I use Baby Backs always in comp, they are meatier and have a sweeter flavor. Plus you can have a more varied flavor profile with different rubs and glazes.
I would enter either one of those racks, They Look Great.
Did you wrap?, plus something added to keep moisture in the wrap? That helps avoid the "Bone Blow Out".
 
I use Baby Backs always in comp, they are meatier and have a sweeter flavor. Plus you can have a more varied flavor profile with different rubs and glazes.
I would enter either one of those racks, They Look Great.
Did you wrap?, plus something added to keep moisture in the wrap? That helps avoid the "Bone Blow Out".


The way the membrane comes off of baby backs is way more satisfying too.
 
OP, your ribs with the exposed bones look like both membranes have been pulled. There are usually/always two membranes on ribs. Sometimes the heavier, outer membrane is already pulled when you buy them. If so you will probably go ahead and pull the second one too without realizing what you are doing. You might even grab and pull both at the same time somehow. Regardless of what happens your pic is what the result looks like.
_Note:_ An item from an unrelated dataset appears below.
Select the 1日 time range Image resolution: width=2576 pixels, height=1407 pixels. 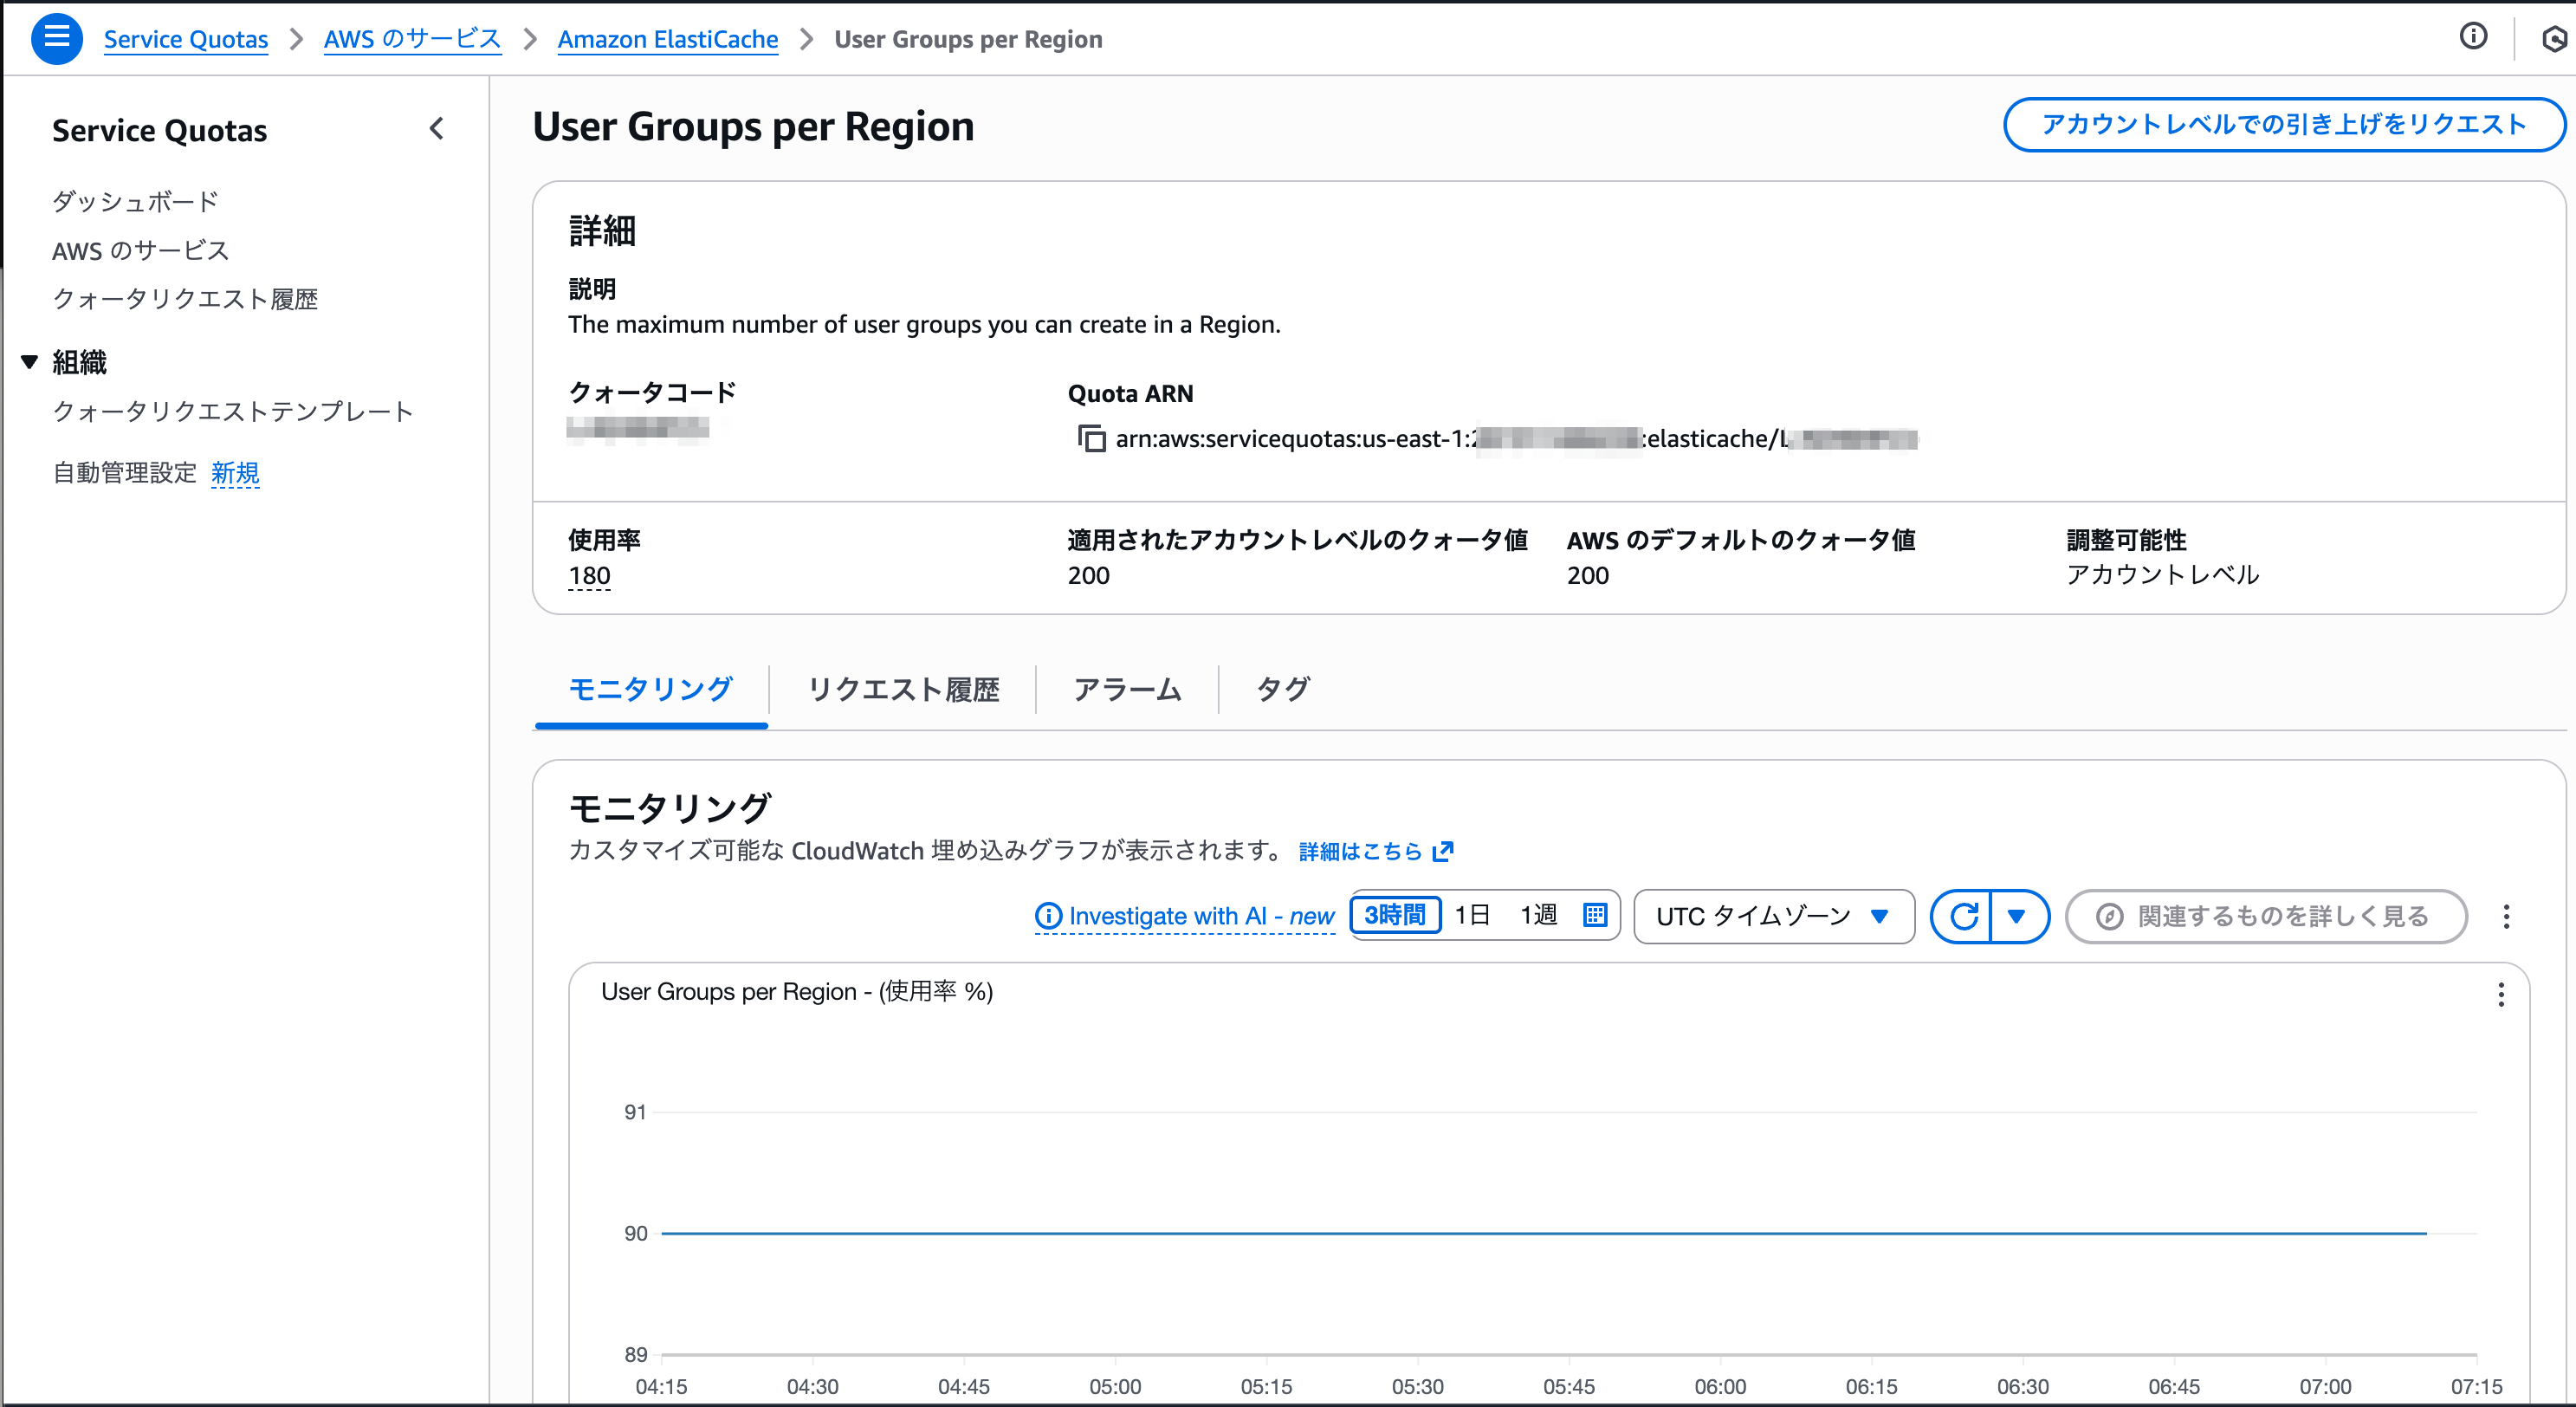pos(1472,915)
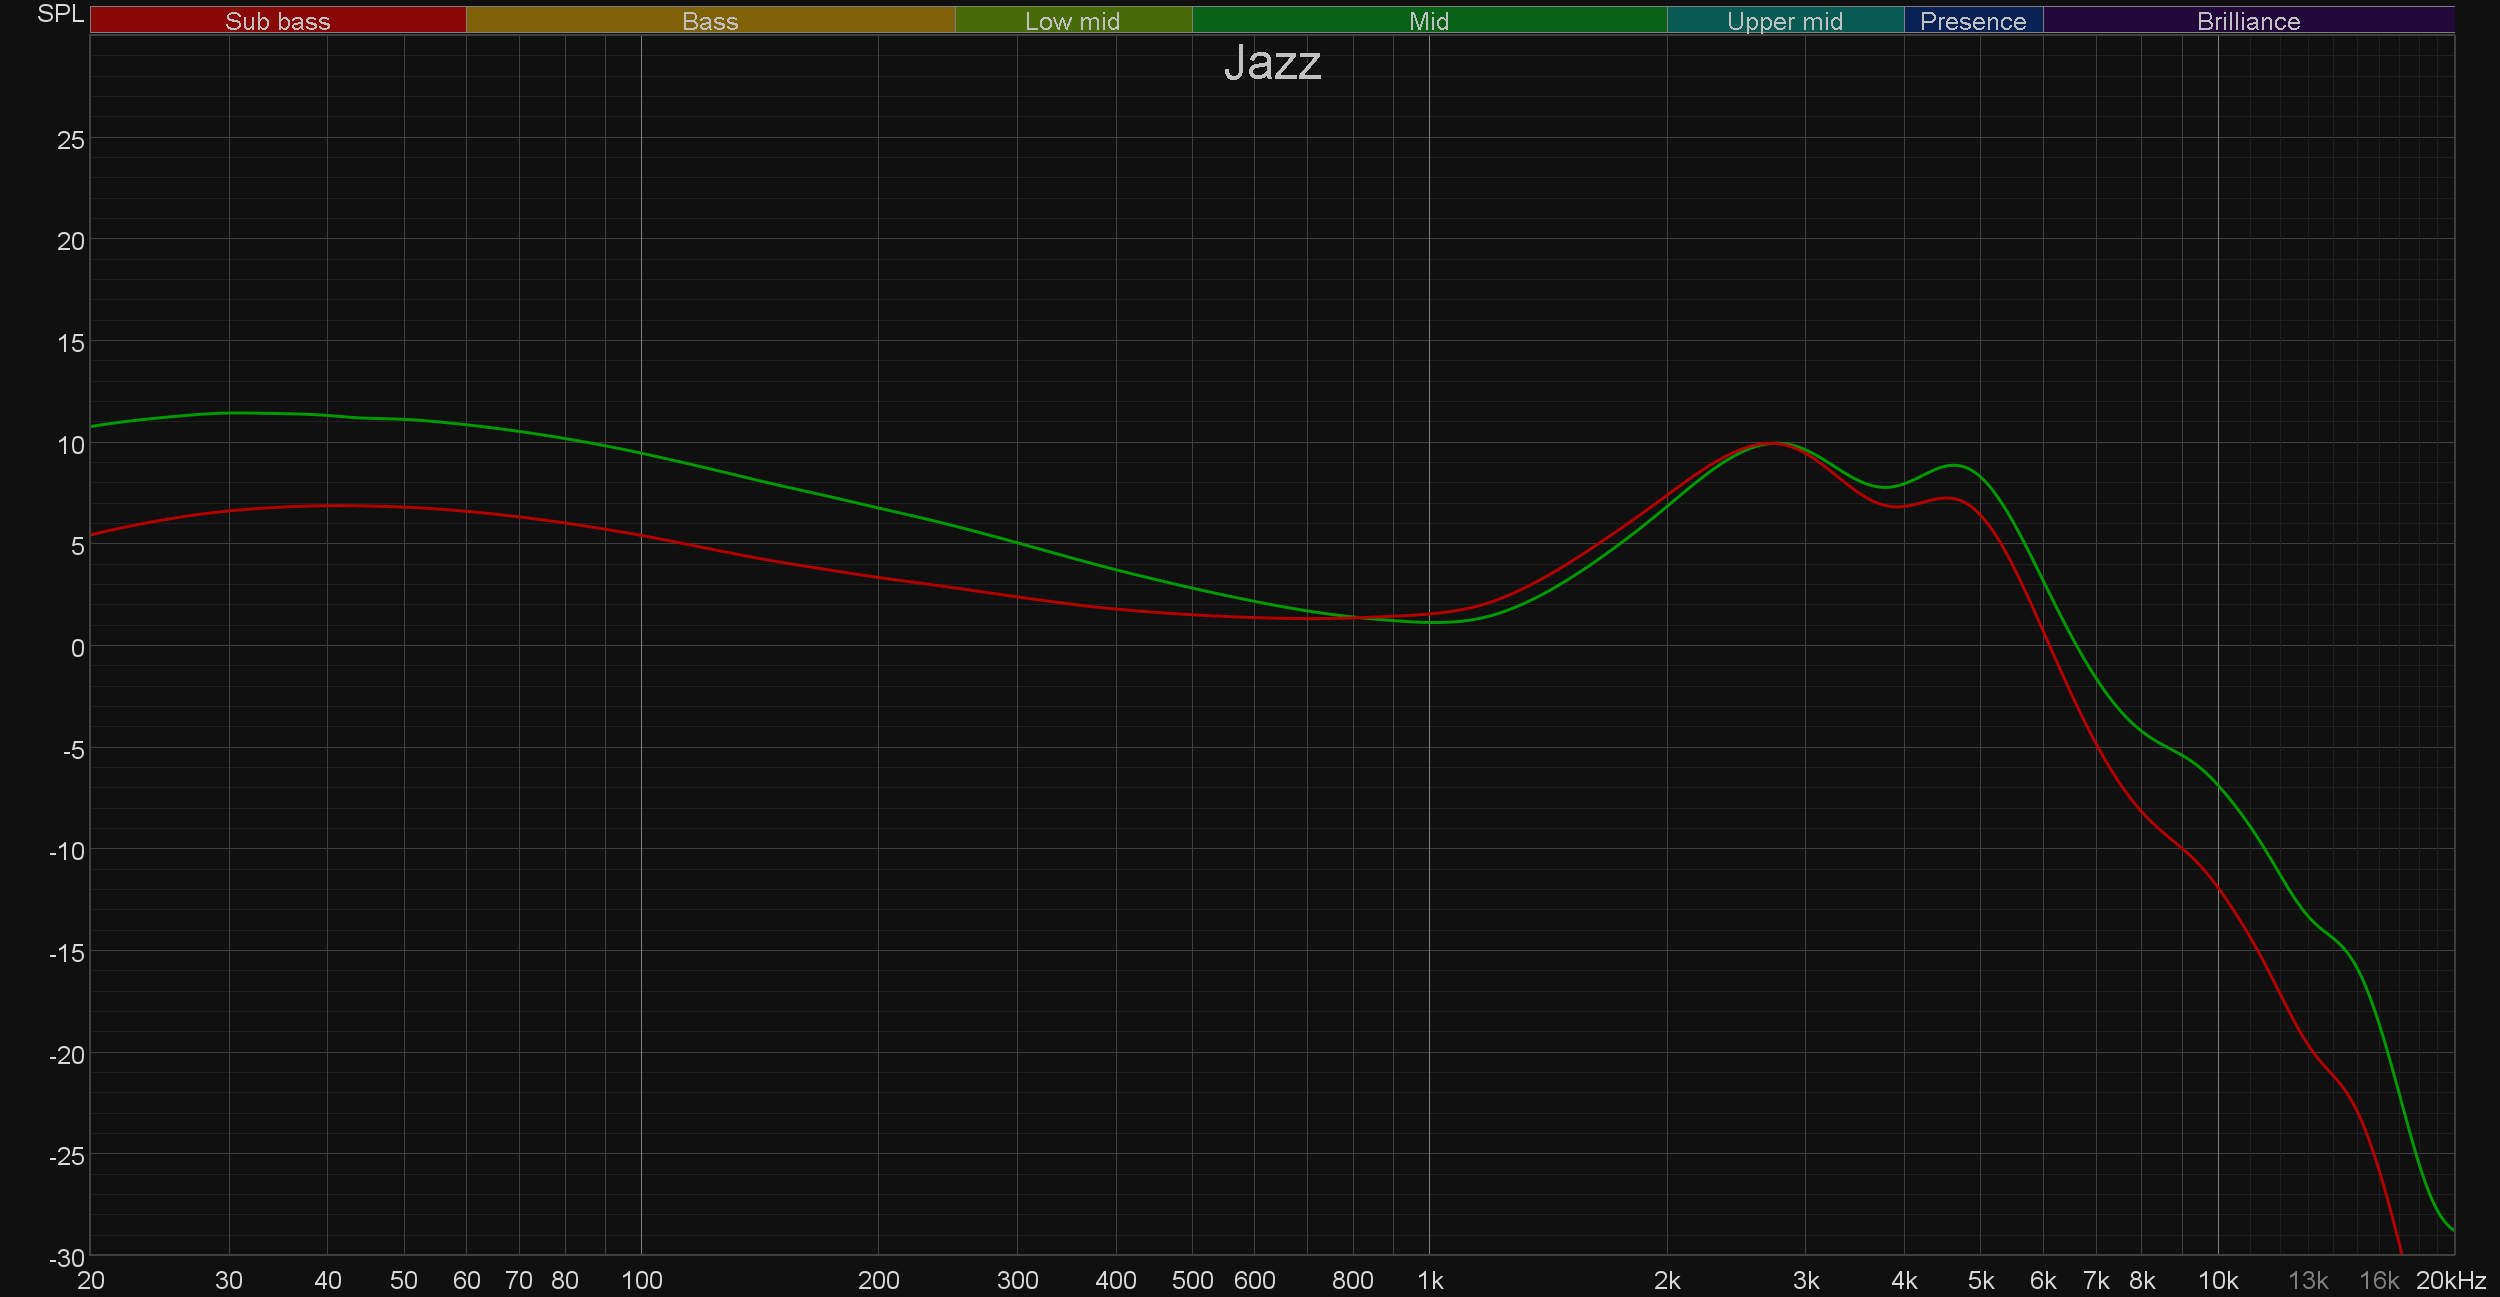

The outer membrane is heavier and normally easier to pull. The inner is somewhat like paper and tears easier. The inner is usually harder to separate and start the pull.
 
OP, your ribs with the exposed bones look like both membranes have been pulled. There are usually/always two membranes on ribs. Sometimes the heavier, outer membrane is already pulled when you buy them. If so you will probably go ahead and pull the second one too without realizing what you are doing. You might even grab and pull both at the same time somehow. Regardless of what happens your pic is what the result looks like.

The outer membrane is heavier and normally easier to pull. The inner is somewhat like paper and tears easier. The inner is usually harder to separate and start the pull.

That is exactly how it looked on the Duroc rib, there was only about half of the regular, firt-layer membrane on that one, but the blow-out has been a common occurrence for me with any heritage pork.